[Extracted text — start]

What a strange, enjoyable film! Last year when I saw the previews, I was like, oh that looks like it'll probably be an interesting children's movie. However, upon my husband's insistence that I watch the movie--he even went out and bought the blu-ray DVD to make me--I did. He had seen the movie on a flight last year, and as he is a lover of Westerns, he thought this captured the fun of a Western in an animated movie. Also, who doesn't love Johnny Depp?

But here was my first reaction upon completion of the movie: wow, that is NOT a movie for children. Directed by Gore Verbinski (The Ring, Pirates of the Carribean), the tale of Rango the lizard starts out with a scene that would never keep a child's attention: a monologue. And in this monologue, most of Depp's career roles have been dusted off for the tongue-in-cheekness, and there's even an appearance at some point in the movie by Hunter S. Thompson and his lawyer. Yeah, not exactly kids stuff.

Which is probably why this movie, while making a lot of money, did not resonate well with audiences. You have to be adult-minded and enjoy animation (which is really wonderful, by the way). This is not The Incredibles or Wall-E, which are children's movies with enough jokes to fly over kids' heads to hit the parents with enjoyment. Nope. The story moves like a Western, and while comedic, there are storylines you have to piece together along with our hero. It requires a lot of comprehension skills. That said, the character of Rango and his assimilation in the town of Dirt are endearing and I enjoyed it though there were some parts that felt a little long.

[Extracted text — finish]
[Supplied material — start]

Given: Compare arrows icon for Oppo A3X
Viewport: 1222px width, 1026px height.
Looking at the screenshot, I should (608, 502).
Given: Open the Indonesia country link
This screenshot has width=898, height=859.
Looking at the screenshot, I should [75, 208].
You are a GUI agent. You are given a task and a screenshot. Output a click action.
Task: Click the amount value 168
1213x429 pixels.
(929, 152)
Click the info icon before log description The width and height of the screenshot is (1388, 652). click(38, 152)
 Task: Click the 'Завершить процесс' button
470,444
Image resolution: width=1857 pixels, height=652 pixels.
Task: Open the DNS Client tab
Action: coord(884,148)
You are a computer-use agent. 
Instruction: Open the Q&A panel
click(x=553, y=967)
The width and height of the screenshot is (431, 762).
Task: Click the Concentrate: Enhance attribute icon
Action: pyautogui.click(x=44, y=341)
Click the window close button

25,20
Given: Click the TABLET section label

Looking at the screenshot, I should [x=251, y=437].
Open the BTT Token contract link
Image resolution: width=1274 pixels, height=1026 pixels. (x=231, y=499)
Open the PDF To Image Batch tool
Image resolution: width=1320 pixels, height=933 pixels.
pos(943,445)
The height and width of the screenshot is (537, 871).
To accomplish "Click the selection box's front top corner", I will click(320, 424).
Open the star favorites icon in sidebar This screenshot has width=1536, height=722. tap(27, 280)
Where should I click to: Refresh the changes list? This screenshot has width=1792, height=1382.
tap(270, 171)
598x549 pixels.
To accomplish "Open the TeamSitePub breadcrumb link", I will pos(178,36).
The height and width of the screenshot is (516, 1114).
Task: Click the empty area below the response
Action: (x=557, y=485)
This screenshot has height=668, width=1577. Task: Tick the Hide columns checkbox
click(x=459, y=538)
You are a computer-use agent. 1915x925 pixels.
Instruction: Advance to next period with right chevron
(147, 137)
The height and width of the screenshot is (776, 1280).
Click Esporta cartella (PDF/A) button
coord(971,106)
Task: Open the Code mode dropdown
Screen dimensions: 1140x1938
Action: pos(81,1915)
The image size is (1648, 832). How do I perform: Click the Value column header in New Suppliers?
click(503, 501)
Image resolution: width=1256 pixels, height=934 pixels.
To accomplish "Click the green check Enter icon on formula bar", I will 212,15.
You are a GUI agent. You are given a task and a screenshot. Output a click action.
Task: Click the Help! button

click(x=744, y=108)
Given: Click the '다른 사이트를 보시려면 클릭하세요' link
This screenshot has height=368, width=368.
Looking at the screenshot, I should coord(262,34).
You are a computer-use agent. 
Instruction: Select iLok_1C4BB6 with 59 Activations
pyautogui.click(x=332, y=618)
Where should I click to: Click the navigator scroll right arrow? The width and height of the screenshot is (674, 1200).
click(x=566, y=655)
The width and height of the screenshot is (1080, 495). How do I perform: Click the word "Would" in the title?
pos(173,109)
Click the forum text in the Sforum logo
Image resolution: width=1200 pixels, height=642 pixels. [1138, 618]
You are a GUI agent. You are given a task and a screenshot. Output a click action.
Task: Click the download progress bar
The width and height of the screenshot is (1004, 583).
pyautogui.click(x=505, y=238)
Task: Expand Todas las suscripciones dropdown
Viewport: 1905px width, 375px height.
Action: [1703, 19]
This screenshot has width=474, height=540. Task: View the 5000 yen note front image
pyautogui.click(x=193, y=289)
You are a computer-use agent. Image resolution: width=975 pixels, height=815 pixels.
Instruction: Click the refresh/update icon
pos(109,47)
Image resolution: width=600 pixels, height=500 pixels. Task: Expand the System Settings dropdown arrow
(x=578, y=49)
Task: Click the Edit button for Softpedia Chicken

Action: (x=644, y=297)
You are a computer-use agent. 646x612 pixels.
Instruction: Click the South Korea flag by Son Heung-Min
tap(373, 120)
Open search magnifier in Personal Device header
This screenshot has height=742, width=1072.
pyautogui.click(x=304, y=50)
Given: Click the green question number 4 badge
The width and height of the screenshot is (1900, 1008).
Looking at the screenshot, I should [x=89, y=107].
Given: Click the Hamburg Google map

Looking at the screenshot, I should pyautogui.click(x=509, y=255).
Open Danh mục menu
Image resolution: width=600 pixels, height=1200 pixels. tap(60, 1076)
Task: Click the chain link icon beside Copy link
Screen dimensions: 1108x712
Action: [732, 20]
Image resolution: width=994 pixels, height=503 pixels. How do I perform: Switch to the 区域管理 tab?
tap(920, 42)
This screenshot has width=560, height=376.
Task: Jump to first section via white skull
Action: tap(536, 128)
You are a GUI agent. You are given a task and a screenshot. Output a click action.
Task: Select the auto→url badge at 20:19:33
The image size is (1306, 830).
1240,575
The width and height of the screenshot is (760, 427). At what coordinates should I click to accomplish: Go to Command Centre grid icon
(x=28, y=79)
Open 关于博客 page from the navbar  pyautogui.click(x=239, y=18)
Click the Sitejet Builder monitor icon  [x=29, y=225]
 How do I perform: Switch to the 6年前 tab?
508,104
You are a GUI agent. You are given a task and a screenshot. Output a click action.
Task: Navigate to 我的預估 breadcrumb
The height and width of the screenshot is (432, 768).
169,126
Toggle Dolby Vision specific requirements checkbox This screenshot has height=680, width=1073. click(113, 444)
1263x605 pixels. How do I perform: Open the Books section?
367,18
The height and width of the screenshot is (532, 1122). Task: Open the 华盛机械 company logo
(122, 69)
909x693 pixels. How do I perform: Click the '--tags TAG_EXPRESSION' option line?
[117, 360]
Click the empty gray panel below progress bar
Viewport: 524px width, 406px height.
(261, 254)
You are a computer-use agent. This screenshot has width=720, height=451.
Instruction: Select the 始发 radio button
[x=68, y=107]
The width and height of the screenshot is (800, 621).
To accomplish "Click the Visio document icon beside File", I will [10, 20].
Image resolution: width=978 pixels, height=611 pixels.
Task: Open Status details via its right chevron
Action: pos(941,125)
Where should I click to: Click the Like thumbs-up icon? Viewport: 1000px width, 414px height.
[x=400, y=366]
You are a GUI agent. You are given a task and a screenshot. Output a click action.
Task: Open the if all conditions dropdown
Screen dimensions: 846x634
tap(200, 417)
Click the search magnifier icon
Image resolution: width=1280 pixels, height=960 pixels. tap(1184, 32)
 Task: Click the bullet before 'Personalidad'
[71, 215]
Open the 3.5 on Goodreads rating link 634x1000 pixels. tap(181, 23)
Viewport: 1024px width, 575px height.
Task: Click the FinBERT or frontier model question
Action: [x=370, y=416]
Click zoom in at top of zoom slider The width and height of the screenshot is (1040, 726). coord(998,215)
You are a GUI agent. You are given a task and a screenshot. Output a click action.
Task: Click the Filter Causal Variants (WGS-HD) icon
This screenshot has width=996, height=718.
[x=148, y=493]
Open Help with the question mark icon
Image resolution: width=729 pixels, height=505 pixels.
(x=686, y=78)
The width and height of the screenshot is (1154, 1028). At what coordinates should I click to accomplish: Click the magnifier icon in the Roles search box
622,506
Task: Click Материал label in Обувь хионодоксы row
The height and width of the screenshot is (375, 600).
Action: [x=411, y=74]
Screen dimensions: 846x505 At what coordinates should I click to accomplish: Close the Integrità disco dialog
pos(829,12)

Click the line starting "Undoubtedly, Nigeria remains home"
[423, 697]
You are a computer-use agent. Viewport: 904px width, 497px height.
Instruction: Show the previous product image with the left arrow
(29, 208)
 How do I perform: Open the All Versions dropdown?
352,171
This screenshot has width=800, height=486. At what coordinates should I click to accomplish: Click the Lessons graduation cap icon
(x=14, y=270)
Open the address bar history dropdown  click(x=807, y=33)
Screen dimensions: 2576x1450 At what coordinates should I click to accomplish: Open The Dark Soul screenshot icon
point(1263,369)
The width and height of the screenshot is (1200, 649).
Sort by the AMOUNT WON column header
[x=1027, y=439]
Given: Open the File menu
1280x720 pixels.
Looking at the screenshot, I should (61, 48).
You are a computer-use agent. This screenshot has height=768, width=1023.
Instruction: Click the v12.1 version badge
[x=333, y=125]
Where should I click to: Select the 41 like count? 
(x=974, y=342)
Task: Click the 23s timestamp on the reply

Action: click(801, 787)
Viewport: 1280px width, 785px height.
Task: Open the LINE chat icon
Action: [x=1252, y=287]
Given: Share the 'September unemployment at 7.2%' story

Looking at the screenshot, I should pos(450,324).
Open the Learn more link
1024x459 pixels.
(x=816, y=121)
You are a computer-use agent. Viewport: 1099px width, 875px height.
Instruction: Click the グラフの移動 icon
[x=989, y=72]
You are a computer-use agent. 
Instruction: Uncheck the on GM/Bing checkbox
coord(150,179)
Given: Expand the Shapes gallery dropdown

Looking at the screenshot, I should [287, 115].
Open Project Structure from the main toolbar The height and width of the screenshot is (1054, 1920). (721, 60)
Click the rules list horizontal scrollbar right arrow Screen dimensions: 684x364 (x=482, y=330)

[Supplied material — finish]

Duplicate the passage of the film review from "But here was" up to and including "exactly kids stuff.".

• Response to this task:
But here was my first reaction upon completion of the movie: wow, that is NOT a movie for children. Directed by Gore Verbinski (The Ring, Pirates of the Carribean), the tale of Rango the lizard starts out with a scene that would never keep a child's attention: a monologue. And in this monologue, most of Depp's career roles have been dusted off for the tongue-in-cheekness, and there's even an appearance at some point in the movie by Hunter S. Thompson and his lawyer. Yeah, not exactly kids stuff.